THE PURGE. Ethan Hawke stars in this thriller that takes place in the near future that finds the United States in a time of peace and prosperity, thanks to the implementation of the Purge, a single night set aside where citizens can commit any crime without fear of persecution. The film's logic fails to hold any water as it sets itself up as a social commentary, only to soon abandon that approach and become a siege drama in which one family must try to survive the night after its home has been invaded. Despite a strong ending, the movie ends up being a missed opportunity as it opts for bloodshed rather than trying to be an indictment of our times. 2 stars (Chuck Koplinski). 85 minutes. Rated R. PRI, SAV.

STORIES WE TELL. (Opens Friday). Actress and filmmaker Sarah Polley's smart and revelatory investigation into the life of her mother, Diane, who died when Polley was 11. An extraordinary meditation on family, memory, truth, love, fidelity — at once intimate and personal, and universal. 4 stars (Steven Rea, The Philadelphia Inquirer). 108 minutes. Rated PG-13. ART.

THIS IS THE END. Seth Rogen, James Franco, Jonah Hill, Craig Robinson, Danny McBride and Jay Baruchel play themselves in this end-of-the-world comedy that sees the comics' true natures emerge as the Rapture ensues.
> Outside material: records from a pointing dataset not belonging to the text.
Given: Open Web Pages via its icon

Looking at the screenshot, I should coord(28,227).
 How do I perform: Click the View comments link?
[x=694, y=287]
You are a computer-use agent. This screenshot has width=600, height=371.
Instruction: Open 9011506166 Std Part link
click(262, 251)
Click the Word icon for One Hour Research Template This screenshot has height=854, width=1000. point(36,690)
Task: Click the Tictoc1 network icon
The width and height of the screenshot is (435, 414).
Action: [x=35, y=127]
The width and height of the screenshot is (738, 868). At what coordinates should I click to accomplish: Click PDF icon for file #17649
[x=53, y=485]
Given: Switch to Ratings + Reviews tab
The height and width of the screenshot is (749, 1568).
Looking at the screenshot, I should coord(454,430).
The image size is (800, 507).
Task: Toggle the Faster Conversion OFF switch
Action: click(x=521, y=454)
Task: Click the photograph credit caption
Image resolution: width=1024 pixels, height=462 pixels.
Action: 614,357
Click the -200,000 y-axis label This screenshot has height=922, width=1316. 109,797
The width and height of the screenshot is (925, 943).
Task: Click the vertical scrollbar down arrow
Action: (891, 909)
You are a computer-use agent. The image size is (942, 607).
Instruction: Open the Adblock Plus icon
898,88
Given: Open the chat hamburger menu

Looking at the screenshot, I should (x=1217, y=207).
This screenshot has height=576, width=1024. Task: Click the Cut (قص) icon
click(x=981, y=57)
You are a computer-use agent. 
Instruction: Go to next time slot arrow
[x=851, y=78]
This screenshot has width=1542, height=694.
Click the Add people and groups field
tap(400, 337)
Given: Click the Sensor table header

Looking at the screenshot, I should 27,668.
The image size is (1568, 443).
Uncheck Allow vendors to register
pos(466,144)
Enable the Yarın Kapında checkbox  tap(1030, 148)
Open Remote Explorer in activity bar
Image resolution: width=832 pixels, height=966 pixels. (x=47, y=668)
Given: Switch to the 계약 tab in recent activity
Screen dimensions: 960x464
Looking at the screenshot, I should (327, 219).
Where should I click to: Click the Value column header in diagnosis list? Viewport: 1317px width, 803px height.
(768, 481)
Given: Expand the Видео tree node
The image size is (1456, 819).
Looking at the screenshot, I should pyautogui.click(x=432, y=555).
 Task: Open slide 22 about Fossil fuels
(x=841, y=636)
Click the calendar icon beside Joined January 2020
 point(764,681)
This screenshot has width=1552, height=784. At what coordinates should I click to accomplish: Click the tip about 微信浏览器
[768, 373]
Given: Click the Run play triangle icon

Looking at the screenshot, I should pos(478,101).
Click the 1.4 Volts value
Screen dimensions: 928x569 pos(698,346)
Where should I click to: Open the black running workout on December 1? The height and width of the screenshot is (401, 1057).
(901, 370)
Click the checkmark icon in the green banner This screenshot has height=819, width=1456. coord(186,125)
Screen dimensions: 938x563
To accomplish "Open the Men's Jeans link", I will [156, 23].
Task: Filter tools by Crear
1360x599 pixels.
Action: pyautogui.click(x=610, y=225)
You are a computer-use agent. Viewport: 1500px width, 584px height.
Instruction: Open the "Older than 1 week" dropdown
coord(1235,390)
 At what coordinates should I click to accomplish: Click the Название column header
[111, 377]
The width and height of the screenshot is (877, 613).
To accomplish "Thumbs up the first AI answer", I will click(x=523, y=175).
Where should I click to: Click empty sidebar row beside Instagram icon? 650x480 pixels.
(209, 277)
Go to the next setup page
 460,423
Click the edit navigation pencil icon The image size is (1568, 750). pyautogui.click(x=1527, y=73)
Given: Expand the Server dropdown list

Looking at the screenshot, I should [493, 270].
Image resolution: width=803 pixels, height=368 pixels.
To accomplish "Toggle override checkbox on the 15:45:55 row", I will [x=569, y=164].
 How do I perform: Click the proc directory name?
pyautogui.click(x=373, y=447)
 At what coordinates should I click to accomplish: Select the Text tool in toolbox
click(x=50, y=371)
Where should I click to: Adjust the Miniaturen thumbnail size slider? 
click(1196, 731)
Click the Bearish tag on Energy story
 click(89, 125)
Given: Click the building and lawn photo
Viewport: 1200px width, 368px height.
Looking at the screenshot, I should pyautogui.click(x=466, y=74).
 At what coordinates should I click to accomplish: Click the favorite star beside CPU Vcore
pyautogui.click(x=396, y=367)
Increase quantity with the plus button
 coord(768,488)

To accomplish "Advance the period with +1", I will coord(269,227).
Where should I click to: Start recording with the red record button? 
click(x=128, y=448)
Though overlong and crude, it's done with such self-deprecating humor that you can't help but get swept away by the ridiculous nature of the movie. 3 stars (Chuck Koplinski). 107 minutes. Rated R. AMC, SAV.

WHITE HOUSE DOWN. (Opens Friday). Channing Tatum stars as a D.C. cop who ends up protecting the president (Jamie Foxx) when the White House is attacked while he's on a tour with his daughter. This is a ridiculous exercise in excess that succeeds in being an acceptable piece of popcorn entertainment due to the spectacle it contains and the humor that keeps things afloat during some rough patches. 3 stars (Chuck Koplinski). 131 minutes. Rated PG-13. AMC, SAV.

WORLD WAR Z. Brad Pitt is a U.N. special ambassador who travels the globe in search of a cure for the zombie apocalypse that has ravaged the planet. The film is composed of nothing more than four extended action set pieces, all done well but each hindered by a spastic editing rhythm. While the special effects at times are laughable, the epic scope of the film saves it in the end, as does the star's sympathetic performance. 3 stars (Chuck Koplinski). 116 minutes. Rated PG-13. AMC, HAR, SAV.